Work task>
When the word "computer" shows up in a line of the records below, copy that line.

Saved entries:
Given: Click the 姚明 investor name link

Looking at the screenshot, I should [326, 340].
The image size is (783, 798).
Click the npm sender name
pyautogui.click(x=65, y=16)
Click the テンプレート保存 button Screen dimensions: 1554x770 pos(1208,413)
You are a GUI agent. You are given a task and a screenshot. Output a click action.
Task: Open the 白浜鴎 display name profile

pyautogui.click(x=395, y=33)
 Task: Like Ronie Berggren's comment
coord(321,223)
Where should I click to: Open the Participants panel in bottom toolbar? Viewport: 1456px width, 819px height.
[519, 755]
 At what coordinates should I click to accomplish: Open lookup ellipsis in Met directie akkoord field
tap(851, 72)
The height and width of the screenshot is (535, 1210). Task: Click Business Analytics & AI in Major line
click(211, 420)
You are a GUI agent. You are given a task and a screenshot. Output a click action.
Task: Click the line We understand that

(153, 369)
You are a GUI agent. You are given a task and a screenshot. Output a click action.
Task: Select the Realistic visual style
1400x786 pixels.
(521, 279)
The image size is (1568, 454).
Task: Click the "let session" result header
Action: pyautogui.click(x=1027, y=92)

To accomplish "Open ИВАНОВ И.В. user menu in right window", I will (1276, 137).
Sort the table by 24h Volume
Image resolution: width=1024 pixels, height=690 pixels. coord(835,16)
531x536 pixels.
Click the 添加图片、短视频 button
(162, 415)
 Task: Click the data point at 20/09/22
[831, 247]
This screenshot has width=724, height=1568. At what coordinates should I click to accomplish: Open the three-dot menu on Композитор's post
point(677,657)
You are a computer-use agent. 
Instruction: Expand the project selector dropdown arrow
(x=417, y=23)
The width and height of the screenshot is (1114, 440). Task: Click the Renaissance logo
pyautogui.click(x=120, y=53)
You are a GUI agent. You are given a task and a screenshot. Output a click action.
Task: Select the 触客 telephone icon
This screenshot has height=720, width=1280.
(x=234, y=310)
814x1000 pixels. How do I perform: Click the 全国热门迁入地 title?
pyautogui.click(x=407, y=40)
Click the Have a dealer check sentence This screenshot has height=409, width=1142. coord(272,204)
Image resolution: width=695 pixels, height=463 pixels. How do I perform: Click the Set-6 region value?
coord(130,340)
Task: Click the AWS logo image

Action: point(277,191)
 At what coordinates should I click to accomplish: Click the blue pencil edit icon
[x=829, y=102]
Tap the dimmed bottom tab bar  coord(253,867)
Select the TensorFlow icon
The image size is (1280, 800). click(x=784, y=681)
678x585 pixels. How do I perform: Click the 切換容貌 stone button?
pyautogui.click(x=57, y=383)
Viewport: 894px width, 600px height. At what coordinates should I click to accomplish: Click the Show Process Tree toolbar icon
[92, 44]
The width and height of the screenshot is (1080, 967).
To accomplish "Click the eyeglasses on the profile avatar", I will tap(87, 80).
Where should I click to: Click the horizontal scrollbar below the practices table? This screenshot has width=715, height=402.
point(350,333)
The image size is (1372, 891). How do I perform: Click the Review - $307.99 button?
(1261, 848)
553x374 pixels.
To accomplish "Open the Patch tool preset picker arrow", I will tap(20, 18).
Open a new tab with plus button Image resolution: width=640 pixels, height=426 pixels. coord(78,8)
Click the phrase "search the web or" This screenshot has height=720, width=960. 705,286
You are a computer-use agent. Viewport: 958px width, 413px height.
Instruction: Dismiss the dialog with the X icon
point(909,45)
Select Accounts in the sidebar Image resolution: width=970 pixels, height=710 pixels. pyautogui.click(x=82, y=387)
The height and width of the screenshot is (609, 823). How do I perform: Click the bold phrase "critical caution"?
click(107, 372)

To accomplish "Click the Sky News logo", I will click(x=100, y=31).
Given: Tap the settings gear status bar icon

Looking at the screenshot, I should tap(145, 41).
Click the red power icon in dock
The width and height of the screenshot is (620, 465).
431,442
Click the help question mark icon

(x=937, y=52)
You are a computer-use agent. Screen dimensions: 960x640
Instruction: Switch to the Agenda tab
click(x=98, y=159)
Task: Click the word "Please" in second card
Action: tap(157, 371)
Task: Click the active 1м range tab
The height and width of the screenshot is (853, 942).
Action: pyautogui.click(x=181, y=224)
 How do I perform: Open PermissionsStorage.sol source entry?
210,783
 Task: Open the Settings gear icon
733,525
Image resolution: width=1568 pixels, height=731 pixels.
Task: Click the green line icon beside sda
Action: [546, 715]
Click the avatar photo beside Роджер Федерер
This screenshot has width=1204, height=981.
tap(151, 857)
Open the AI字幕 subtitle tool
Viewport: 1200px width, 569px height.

Response below>
You are a computer-use agent. 
You are a computer-use agent. Viewport: 958px width, 413px height.
You are a computer-use agent. Screen dimensions: 960x640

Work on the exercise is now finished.